--- THE EXERCISE ---
Rewrite all of the items below with every "button" switched to "control" and nothing else altered, and omit the pictures from your answer.

--- DATASET RECORDS ---
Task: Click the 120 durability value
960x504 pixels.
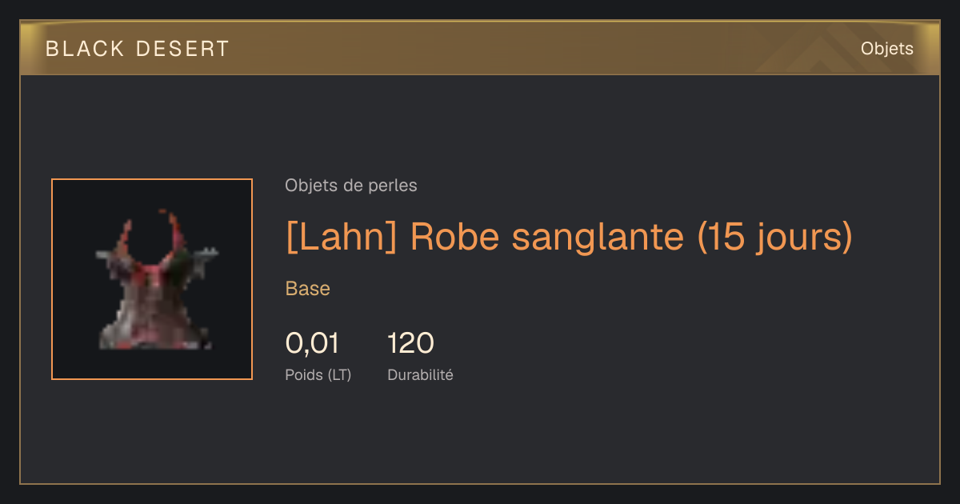Action: tap(410, 343)
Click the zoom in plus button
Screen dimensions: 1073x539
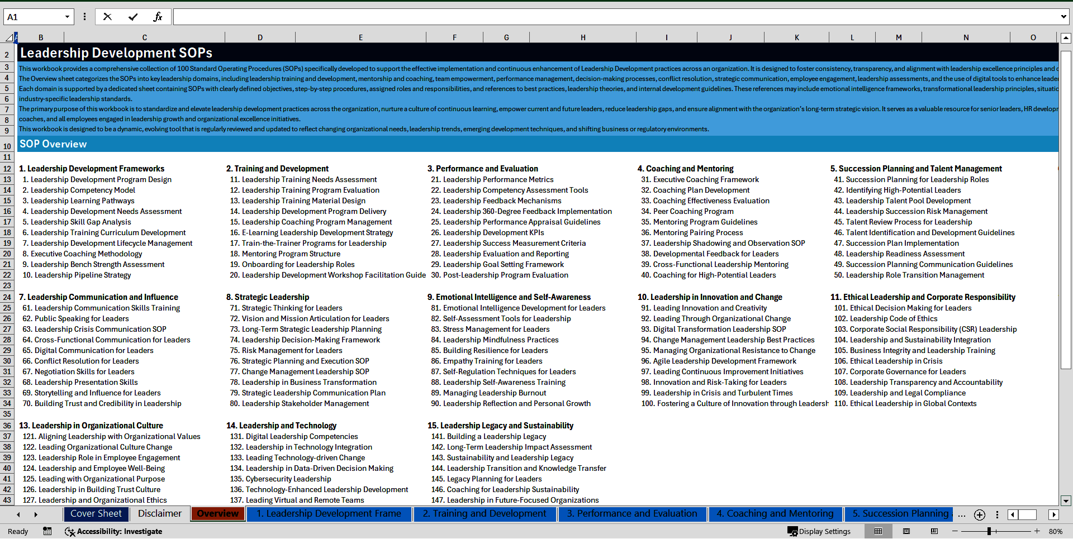[x=1037, y=531]
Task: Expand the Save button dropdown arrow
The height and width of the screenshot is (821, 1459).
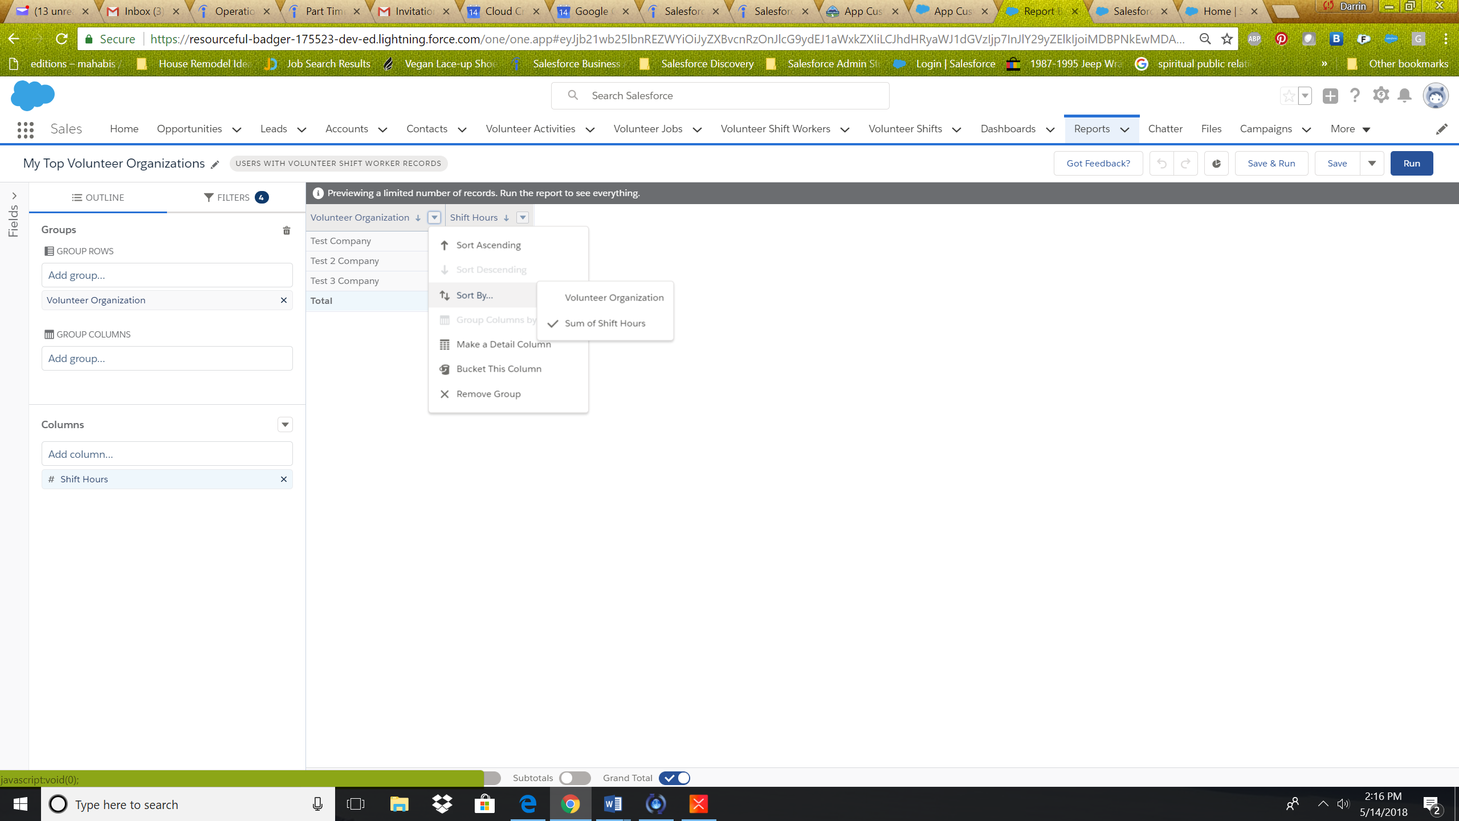Action: point(1372,164)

--- FINAL RESULT ---
Task: Click the 120 durability value
960x504 pixels.
Action: tap(410, 343)
Click the zoom in plus control
Screen dimensions: 1073x539
[x=1037, y=531]
Task: Expand the Save control dropdown arrow
The height and width of the screenshot is (821, 1459).
Action: point(1372,164)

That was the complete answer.